We need controllers to handle our request, so let's create a controllers
directory in src
and add a userControllers.ts
file. Here is where all the magic happens between our server and database. I do like sequelize syntax more then mongoose for some reason. I think it is straightforward and clean.
import { UserModel } from '../db/Models/User';
import { sequelize } from '../db/sqliteDb';
export const getAllUsers = async (req, res, next) => {
try {
await sequelize.sync();
const users = await UserModel.findAll();
res.json({ success: true, data: users }).status(200);
} catch (e) {
console.log(e);
res.json({ success: false, message: 'Failed to find users' }).status(500);
}
}
export const createAUser = async (req, res, next) => {
try {
await sequelize.sync();
const { name, profession } = req.body;
const newUser = await UserModel.create({ name, profession });
res.json({ success: true, data: newUser }).status(200);
} catch (e) {
console.log(e);
res.json({ success: false, message: 'Failed to create a new user' }).status(500);
}
}
export const getAUser = async (req, res, next) => {
try {
await sequelize.sync();
const user = await UserModel.findAll({
where: {
id: req.params.id
}
});
if (user.length) {
res.json({ success: true, data: user }).status(200);
} else {
res.json({ success: false, message: 'Failed to find user' }).status(404);
}
} catch (e) {
console.log(e);
res.json({ success: false, message: 'Failed to find user' }).status(500);
}
}
export const deleteAUser = async (req, res, next) => {
try {
await sequelize.sync();
const user = await UserModel.destroy({
where: {
id: req.params.id
}
});
if (user) {
res.json({ success: true, message: 'User deleted!' }).status(204);
} else {
res.json({ success: false, message: 'Failed to find user' }).status(404);
}
} catch (e) {
console.log(e);
res.json({ success: false, message: 'Failed to delete user' }).status(500);
}
}
export const updateAUser = async (req, res, next) => {
try {
await sequelize.sync();
const user = await UserModel.update({ ...req.body }, {
where: {
id: req.params.id
}
});
if (user.length) {
res.json({ success: true, message: 'User updated!', data: user }).status(204);
} else {
res.json({ success: false, message: 'Failed to find user' }).status(404);
}
} catch (e) {
console.log(e);
res.json({ success: false, message: 'Failed to update user' }).status(500);
}
}
Finally, lets switch to server.ts
file in our src
directory.
Switch polka to express. Import our db
function and execute it. And also we need to enable json and urlencoded so we can parse the body for post/put requests.

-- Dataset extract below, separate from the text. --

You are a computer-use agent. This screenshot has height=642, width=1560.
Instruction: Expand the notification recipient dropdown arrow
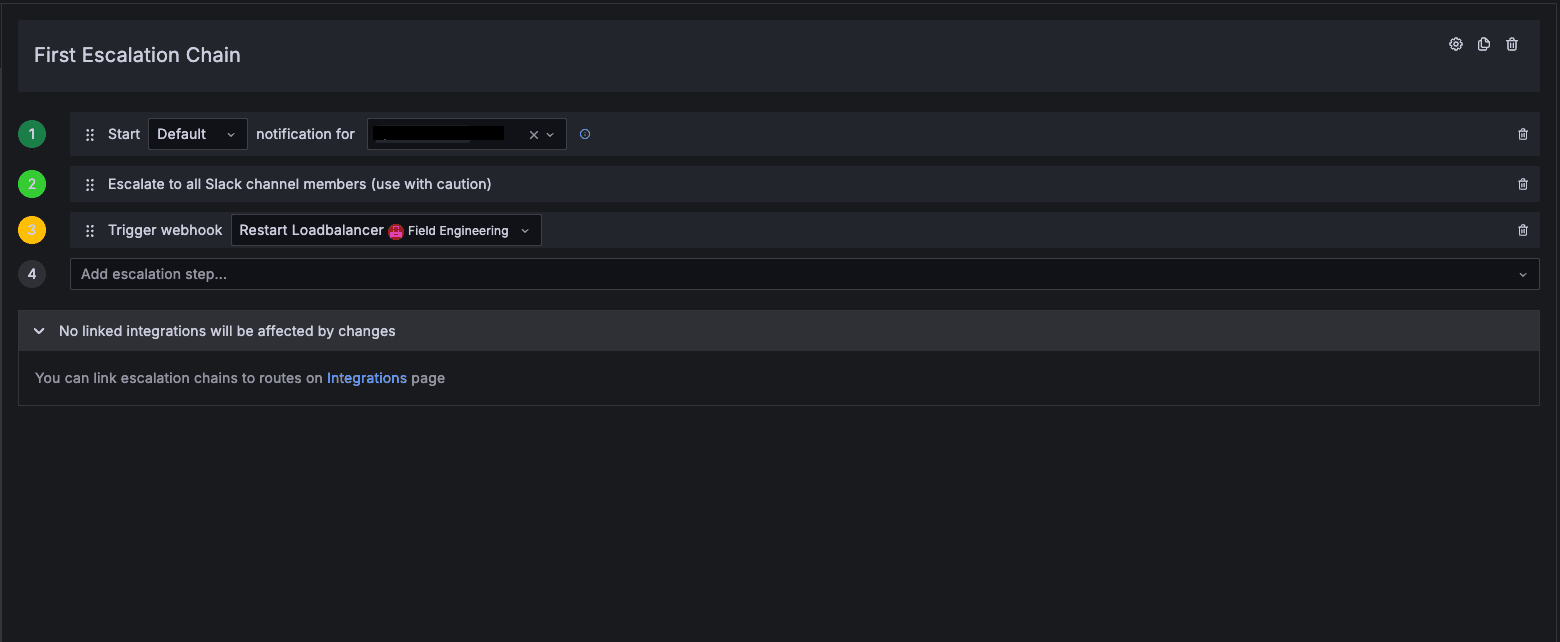[x=550, y=135]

Get the controllers created earlier, and apply them to the corresponding routes.
import sirv from "sirv";
import express from "express";
import compression from "compression";
import * as sapper from "@sapper/server";
import { db } from "./db/sqliteDb";
import {
getAllUsers,
createAUser,
getAUser,
updateAUser,
deleteAUser
} from './controllers/userControllers';
const { PORT, NODE_ENV } = process.env;
const dev = NODE_ENV === "development";
db();
const app = express();
app.use(express.urlencoded({ extended: true }));
app.use(express.json());
app.get('/api', getAllUsers);
app.post('/api', createAUser);
app.get('/api/:id', getAUser);
app.put('/api/:id', updateAUser);
app.delete('/api/:id', deleteAUser);
app
.use(
compression({ threshold: 0 }),
sirv("static", { dev }),
sapper.middleware()
)
.listen(PORT, () => {
console.log("Express is up and running!");
});
At the first run, the database.sqlite
file will be created in db
folder. If you hit the http://localhost:3000/api
we will get
{
"success": true,
"data": []
}
Great Success! Our Sapper App has now a persistent database and a full CRUD working REST API.